"""

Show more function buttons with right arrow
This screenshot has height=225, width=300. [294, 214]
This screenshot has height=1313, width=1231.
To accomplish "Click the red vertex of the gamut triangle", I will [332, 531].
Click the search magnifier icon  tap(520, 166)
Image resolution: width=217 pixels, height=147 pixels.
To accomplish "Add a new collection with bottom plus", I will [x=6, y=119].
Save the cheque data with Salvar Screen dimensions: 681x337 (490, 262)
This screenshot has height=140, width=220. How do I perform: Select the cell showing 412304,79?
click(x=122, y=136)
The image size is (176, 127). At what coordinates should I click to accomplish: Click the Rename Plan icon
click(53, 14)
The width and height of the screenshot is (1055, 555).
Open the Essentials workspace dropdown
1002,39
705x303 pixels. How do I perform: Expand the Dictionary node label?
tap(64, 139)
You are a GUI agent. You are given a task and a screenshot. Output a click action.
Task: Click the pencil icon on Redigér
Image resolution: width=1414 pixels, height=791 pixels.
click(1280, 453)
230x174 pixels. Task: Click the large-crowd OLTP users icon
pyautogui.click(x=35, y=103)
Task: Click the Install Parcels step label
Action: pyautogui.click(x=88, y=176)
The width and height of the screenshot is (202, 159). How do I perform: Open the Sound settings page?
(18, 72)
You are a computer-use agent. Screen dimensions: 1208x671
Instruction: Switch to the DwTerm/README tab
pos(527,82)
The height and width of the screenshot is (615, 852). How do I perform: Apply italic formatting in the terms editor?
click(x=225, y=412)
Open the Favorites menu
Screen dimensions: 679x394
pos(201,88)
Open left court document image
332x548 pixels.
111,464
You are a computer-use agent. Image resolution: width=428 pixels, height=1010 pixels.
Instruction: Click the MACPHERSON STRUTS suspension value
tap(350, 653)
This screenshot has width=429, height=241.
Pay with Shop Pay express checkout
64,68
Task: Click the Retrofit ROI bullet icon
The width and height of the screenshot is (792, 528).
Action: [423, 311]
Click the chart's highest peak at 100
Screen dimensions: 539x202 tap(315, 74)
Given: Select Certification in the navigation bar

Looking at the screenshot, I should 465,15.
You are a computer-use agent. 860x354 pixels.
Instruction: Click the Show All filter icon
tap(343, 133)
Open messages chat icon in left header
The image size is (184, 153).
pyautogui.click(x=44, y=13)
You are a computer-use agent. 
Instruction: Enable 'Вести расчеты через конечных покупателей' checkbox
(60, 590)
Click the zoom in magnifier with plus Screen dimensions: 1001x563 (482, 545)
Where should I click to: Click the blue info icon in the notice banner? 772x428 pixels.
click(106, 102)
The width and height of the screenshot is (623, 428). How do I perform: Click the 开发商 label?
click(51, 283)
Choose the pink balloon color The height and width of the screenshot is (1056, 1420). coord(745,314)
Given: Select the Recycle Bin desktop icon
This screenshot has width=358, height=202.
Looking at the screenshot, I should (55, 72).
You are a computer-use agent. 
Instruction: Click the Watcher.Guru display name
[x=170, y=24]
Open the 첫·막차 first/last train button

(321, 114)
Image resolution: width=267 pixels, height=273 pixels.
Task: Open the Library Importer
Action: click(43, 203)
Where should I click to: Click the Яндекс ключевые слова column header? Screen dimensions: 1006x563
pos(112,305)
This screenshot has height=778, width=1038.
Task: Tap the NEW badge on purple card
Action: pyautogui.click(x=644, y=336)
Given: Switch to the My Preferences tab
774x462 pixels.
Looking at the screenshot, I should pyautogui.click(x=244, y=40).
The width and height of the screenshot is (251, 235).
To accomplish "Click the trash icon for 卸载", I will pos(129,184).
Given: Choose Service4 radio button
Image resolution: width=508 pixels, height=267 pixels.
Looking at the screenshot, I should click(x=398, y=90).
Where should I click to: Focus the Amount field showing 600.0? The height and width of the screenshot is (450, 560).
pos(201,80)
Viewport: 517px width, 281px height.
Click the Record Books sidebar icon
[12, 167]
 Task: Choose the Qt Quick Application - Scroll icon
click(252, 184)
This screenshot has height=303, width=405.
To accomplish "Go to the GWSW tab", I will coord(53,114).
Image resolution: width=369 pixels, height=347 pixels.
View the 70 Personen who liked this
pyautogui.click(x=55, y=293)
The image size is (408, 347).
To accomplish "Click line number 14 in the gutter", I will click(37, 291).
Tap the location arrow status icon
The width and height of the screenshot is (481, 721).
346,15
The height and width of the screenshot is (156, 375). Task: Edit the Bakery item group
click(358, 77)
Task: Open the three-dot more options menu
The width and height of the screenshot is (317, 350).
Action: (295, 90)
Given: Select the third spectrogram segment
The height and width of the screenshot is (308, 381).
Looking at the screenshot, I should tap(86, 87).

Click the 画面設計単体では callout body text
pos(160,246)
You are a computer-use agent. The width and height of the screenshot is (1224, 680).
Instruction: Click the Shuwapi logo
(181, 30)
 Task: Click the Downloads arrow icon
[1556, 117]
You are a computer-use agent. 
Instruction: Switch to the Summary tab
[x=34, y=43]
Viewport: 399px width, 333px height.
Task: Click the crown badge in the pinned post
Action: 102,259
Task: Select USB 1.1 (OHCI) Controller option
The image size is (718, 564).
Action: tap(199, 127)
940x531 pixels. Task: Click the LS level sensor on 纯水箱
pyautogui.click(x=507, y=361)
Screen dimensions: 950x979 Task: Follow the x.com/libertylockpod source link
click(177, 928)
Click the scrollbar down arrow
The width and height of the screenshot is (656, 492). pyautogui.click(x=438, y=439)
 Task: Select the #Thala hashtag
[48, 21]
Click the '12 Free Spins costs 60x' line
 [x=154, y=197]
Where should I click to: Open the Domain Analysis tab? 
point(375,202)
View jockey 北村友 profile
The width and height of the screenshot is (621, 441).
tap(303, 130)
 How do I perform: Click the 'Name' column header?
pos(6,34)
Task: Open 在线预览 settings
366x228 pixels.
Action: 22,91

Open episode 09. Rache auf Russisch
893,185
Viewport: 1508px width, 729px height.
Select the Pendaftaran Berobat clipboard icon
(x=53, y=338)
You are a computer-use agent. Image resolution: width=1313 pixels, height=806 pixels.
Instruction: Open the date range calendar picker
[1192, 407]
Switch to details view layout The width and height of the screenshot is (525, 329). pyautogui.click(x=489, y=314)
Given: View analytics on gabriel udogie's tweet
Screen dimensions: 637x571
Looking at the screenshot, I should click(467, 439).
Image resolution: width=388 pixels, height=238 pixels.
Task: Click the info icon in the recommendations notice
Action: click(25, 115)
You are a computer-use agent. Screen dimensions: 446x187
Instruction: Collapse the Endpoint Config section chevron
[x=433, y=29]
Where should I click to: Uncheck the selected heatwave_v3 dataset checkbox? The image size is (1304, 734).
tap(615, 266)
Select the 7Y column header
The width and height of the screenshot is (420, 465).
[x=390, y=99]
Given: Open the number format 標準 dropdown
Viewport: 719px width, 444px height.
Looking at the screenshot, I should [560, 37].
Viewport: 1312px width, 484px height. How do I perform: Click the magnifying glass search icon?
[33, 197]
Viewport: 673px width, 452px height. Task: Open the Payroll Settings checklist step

"""

What you should do: Write out word for word only the lines from the start of the entries down to the line with "Save the cheque", please, including both ends.

Written response:
Show more function buttons with right arrow
This screenshot has height=225, width=300. [294, 214]
This screenshot has height=1313, width=1231.
To accomplish "Click the red vertex of the gamut triangle", I will [332, 531].
Click the search magnifier icon  tap(520, 166)
Image resolution: width=217 pixels, height=147 pixels.
To accomplish "Add a new collection with bottom plus", I will [x=6, y=119].
Save the cheque data with Salvar Screen dimensions: 681x337 (490, 262)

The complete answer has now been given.